Le due ragazze armeggiavano intorno all'albero, trascinandolo nella posizione in cui sarebbe rimasto fino al giorno di Befana.
«Ma siete matte? Chiudete la porta che il caldo se ne va! Vogliamo regalare altri soldi di bolletta??».
La voce della madre, Giovanna, echeggiò dalla cucina, in uno dei suoi ritornelli preferiti. Si era affacciata nell'ingresso e aveva assistito alla scena. La porta si richiuse immediatamente: era obbligatorio quando, col freddo, ogni porta aperta sull'enorme ingresso faceva fuggire dalle stanze contigue il calore, che veniva mangiato dalla tromba delle scale, come da una bocca affamata e vorace.
«Dai, sbrigati polentona! Sempre con la testa da qualche parte! Lo vedi che fai ghiacciare tutta la casa?» disse Anna rivolgendosi a Bianca.
Ma era sempre colpa sua se la mamma si arrabbiava? Seduta sul primo gradino della scala di marmo che portava al piano di sopra, infagottata nel maglione da cui spuntavano solo le dita arrossate dal freddo, Bianca si alzò di scatto per chiudere la porta di casa rimasta accostata, sotto gli occhi severi delle sorelle. Poi con un mezzo giro su se stessa trotterellò verso l'albero, continuando a tirare su col naso.
Nella tromba delle scale, che con un'ampia curva si inerpicavano al piano di sopra, ogni anno veniva sistemato l'albero di Natale che ne riempiva una buona parte, specialmente in altezza. Per addobbare i rami alti le sorelle salivano fino almeno a metà. Anche quest'anno lo avevano scelto altissimo: un cimello senza radici che poi finiva secco e abbandonato.
«Ma perché dopo non lo possiamo piantare in giardino? E poi magari il prossimo anno lo possiamo addobbare con le luci!
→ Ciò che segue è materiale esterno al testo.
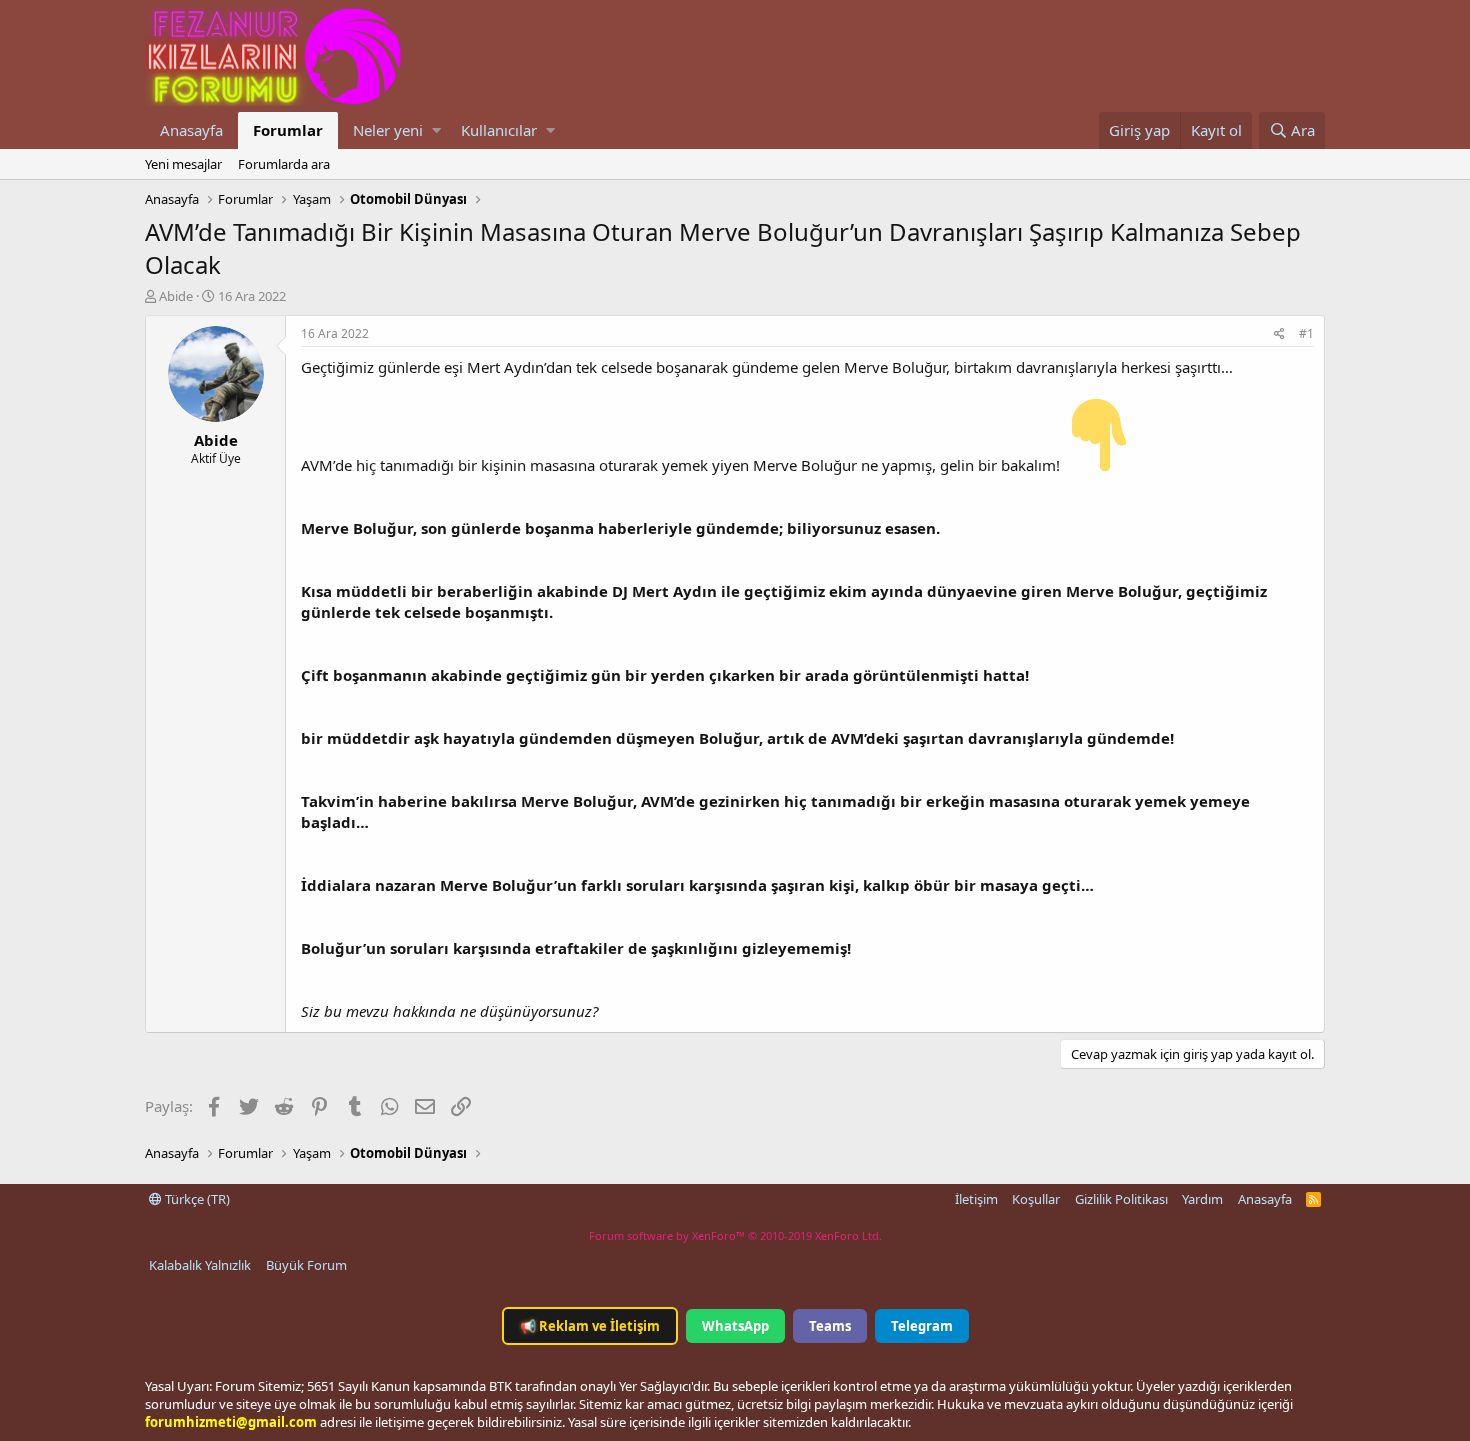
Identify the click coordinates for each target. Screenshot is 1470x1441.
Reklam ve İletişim (590, 1326)
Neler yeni (388, 130)
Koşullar (1036, 1199)
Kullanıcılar (499, 130)
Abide (176, 296)
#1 (1306, 333)
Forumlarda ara (284, 164)
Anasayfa (191, 130)
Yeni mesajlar (183, 164)
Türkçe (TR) (196, 1199)
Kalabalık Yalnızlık (200, 1265)
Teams (830, 1326)
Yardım (1202, 1199)
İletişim (976, 1199)
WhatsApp (735, 1326)
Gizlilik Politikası (1121, 1199)
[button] (436, 130)
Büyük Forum (306, 1265)
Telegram (922, 1326)
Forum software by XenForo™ (735, 1235)
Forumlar (288, 130)
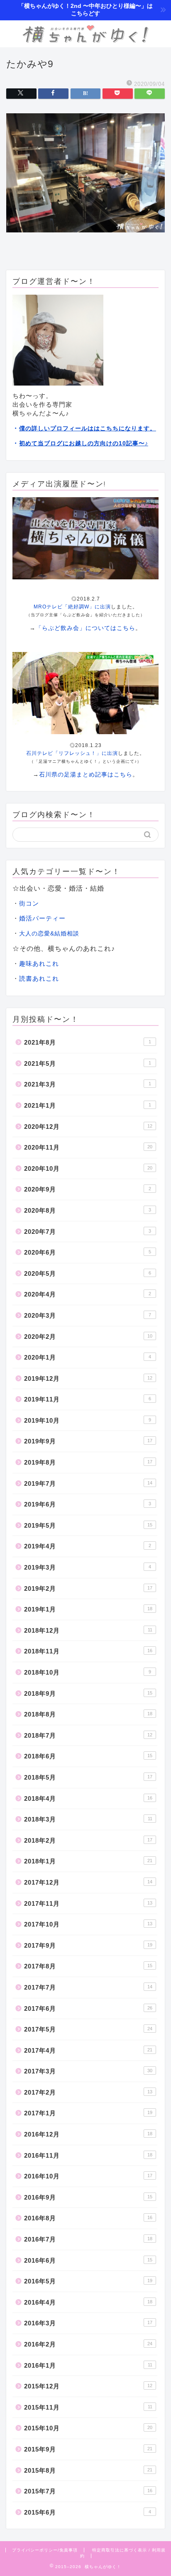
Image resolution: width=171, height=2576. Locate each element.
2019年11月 (87, 1399)
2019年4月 (87, 1546)
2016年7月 (88, 2239)
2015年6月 (87, 2512)
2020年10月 (88, 1168)
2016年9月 (88, 2197)
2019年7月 (88, 1483)
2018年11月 (88, 1651)
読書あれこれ (39, 978)
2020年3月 (87, 1315)
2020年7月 (87, 1231)
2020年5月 (87, 1273)
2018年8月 (88, 1714)
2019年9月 (88, 1441)
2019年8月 (88, 1462)
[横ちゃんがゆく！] (86, 40)
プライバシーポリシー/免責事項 (45, 2550)
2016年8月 (88, 2218)
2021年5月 (87, 1063)
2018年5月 (88, 1777)
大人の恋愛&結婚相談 (49, 933)
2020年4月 (87, 1294)
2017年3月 (88, 2071)
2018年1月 (88, 1861)
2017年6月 (88, 2008)
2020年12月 (88, 1126)
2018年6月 (88, 1756)
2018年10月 (87, 1672)
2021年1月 (87, 1105)
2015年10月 (88, 2428)
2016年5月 (88, 2281)
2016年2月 (88, 2344)
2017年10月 (88, 1924)
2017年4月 (88, 2050)
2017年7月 (88, 1987)
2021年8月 (87, 1042)
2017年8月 (88, 1966)
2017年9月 (88, 1945)
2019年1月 (88, 1609)
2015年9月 (88, 2449)
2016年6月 (88, 2260)
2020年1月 (87, 1357)
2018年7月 (88, 1735)
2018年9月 (88, 1693)
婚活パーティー (42, 918)
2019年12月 (88, 1378)
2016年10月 (88, 2176)
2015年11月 (88, 2407)
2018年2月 (88, 1840)
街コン (29, 903)
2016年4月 (88, 2302)
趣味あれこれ (39, 963)
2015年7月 (88, 2491)
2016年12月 (88, 2134)
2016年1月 (88, 2365)
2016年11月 (88, 2155)
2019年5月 (88, 1525)
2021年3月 (87, 1084)
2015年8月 (88, 2470)
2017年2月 (88, 2092)
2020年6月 (87, 1252)
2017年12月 (88, 1882)
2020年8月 (87, 1210)
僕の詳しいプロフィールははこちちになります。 (87, 428)
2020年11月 (88, 1147)
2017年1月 (88, 2113)
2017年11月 (88, 1903)
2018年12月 (88, 1630)
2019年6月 (87, 1504)
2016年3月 (88, 2323)
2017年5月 (88, 2029)
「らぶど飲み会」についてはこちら (85, 628)
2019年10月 (87, 1420)
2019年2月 (88, 1588)
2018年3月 (88, 1819)
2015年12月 (88, 2386)
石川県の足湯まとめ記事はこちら (85, 774)
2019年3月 (87, 1567)
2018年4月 (88, 1798)
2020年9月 (87, 1189)
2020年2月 (88, 1336)
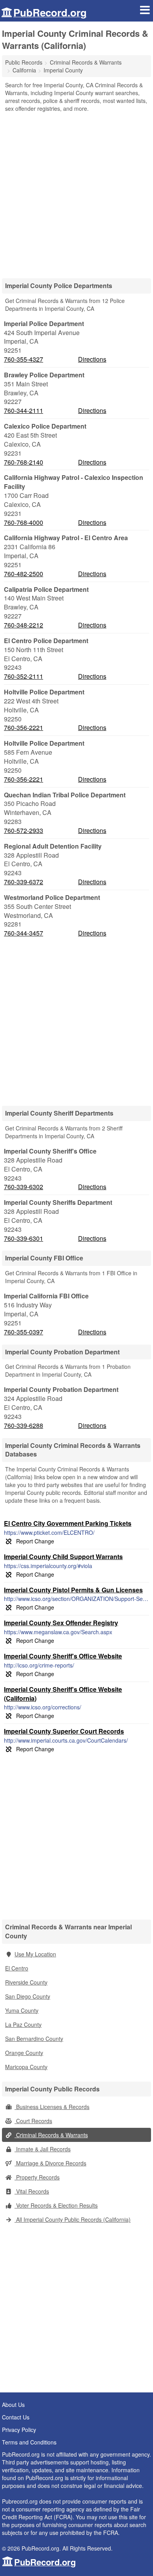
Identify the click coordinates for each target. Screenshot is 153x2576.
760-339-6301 (23, 1238)
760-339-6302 (23, 1187)
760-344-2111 (23, 410)
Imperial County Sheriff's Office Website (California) (63, 1694)
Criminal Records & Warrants (51, 2135)
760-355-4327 (23, 359)
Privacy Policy (19, 2430)
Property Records (37, 2177)
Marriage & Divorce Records (50, 2163)
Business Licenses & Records (52, 2107)
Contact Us (15, 2417)
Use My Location (35, 1954)
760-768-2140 (23, 462)
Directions (92, 359)
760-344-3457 (23, 933)
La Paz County (23, 2024)
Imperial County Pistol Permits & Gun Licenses (73, 1589)
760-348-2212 (23, 625)
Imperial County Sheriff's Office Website (63, 1655)
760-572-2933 (23, 830)
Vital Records (32, 2191)
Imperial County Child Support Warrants (63, 1556)
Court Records (33, 2121)
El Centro (16, 1968)
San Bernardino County (34, 2038)
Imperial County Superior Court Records (64, 1731)
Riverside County (26, 1982)
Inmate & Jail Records (43, 2149)
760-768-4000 (23, 522)
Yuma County (21, 2010)
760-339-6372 (23, 882)
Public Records (23, 62)
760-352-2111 (23, 676)
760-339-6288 (23, 1425)
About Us (13, 2404)
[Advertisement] (76, 192)
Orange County (24, 2053)
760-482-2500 (23, 574)
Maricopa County (26, 2067)
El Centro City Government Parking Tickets (67, 1523)
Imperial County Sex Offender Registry (61, 1622)
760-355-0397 (23, 1332)
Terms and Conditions (29, 2442)
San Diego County (27, 1996)
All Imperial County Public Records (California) (73, 2219)
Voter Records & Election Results (56, 2205)
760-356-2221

Dai, dai, mi piacerebbero tantissimo le luci in giardino, ce le mettono a casa di Luisa!» fece Bianca.
Con Luisa erano amiche dalla prima elementare. Abitava dove finiva la strada, poco prima del campo che la chiudeva, in una casa con un pezzetto di giardino davanti, non grande come quello di Bianca. In una piccola aiuola avevano piantato un oleandro e tutti gli anni, a Natale, i suoi ci mettevano un filo di luci colorate.
«Ma lo devi chiedere ogni Natale? Non c'è posto per un abete in giardino. E poi la tromba delle scale è enorme, se ci mettiamo un abete piccolo non si vede neanche! Questi sono cimelli, hai capito? Li tagliano da abeti altissimi, non hanno radici!»
Bianca si rimise a sedere sul primo gradino, tirandosi i giretti colorati del grosso maglione sotto il sedere per scaldarlo un po'.
Si figurò un'enorme distesa di abeti come quelle che aveva visto nel libro della fiaba di Pollicino e i boscaioli che sceglievano le cime più belle per tagliarle con le grosse seghe.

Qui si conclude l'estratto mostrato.